Create a CellChat object

USERS can create a new CellChat object from a data matrix, Seurat, SingleCellExperiment or AnnData object. If input is a Seurat or SingleCellExperiment object, the meta data in the object will be used by default and USER must provide group.by to define the cell groups. e.g, group.by = “ident” for the default cell identities in Seurat object.

Create a CellChat object by following option A when taking the digital gene expression matrix and cell label information as input, option B when taking a Seurat object as input, option C when taking a SingleCellExperiment object as input, and option D when taking a AnnData object as input.

NB: If USERS load previously calculated CellChat object (version < 0.5.0), please update the object via updateCellChat

(A) Starting from the digital gene expression matrix and cell label information

cellchat <- createCellChat(object = data.input, meta = meta, group.by = "labels")
#> [1] "Create a CellChat object from a data matrix"
#> Set cell identities for the new CellChat object 
#> The cell groups used for CellChat analysis are  APOE+ FIB, FBN1+ FIB, COL11A1+ FIB, Inflam.
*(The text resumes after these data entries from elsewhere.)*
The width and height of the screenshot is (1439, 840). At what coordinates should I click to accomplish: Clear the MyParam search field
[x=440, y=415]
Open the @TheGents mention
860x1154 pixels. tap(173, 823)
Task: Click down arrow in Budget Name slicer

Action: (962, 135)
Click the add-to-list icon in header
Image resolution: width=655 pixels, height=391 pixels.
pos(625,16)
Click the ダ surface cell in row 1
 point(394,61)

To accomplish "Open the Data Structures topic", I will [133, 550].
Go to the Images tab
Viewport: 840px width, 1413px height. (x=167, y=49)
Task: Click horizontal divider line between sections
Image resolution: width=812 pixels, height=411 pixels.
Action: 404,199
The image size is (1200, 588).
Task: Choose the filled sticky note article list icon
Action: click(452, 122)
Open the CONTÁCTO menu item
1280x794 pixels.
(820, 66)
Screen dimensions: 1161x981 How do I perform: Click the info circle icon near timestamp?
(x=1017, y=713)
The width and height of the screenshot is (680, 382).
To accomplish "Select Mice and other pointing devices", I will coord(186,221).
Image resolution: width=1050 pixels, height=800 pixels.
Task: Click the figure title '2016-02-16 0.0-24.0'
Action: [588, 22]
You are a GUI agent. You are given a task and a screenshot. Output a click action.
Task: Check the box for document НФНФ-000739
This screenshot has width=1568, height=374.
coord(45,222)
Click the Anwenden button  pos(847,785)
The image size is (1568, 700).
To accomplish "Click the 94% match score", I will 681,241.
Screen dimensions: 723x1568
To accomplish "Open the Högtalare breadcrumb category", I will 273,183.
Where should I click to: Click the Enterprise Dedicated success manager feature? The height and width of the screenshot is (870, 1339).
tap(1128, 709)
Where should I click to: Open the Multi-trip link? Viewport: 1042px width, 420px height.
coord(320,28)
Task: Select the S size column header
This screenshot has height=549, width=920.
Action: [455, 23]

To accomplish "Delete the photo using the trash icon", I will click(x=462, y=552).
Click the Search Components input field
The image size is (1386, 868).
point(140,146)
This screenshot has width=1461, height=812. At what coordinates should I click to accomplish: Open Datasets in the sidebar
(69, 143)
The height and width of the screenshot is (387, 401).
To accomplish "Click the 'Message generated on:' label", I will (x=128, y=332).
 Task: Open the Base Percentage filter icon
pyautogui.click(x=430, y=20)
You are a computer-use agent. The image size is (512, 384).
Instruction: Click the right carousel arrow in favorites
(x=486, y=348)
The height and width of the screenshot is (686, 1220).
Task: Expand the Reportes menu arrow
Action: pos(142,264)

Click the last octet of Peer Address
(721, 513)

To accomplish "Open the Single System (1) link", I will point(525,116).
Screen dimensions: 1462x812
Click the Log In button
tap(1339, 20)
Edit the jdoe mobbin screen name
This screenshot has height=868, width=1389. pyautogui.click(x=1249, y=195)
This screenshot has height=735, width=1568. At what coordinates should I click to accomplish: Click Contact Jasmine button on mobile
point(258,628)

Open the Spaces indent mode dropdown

FIB, cDC1, cDC2, LC, Inflam. DC, TC, Inflam. TC, CD40LG+ TC, NKT

(B) Starting from a Seurat object

cellChat <- createCellChat(object = seurat.obj, group.by = "ident", assay = "RNA")

(C) Starting from a SingleCellExperiment object

cellChat <- createCellChat(object = sce.obj, group.by = "sce.clusters")

(D) Starting from an AnnData object

sce <- zellkonverter::readH5AD(file = "adata.h5ad")
# retrieve all the available assays within sce object
assayNames(sce)
# added a new assay entry "logcounts" if not available
counts <- assay(sce, "X") # make sure this is the original count data matrix
library.size <- Matrix::colSums(counts)
logcounts(sce) <- log1p(Matrix::t(Matrix::t(counts)/library.size) * 10000)
# extract a cell meta data
meta <- as.data.frame(SingleCellExperiment::colData(sce)) #
cellChat <- createCellChat(object = sce, group.by = "sce.clusters")

If cell mata information is not added when creating CellChat object, USERS can also add it later using addMeta, and set the default cell identities using setIdent.

cellchat <- addMeta(cellchat, meta = meta)
cellchat <- setIdent(cellchat, ident.use = "labels") # set "labels" as default cell identity
levels(cellchat@idents) # show factor levels of the cell labels
groupSize <- as.numeric(table(cellchat@idents)) # number of cells in each cell group

Set the ligand-receptor interaction database

Before users can employ CellChat to infer cell-cell communication, they need to set the ligand-receptor interaction database and identify over-expressed ligands or receptors.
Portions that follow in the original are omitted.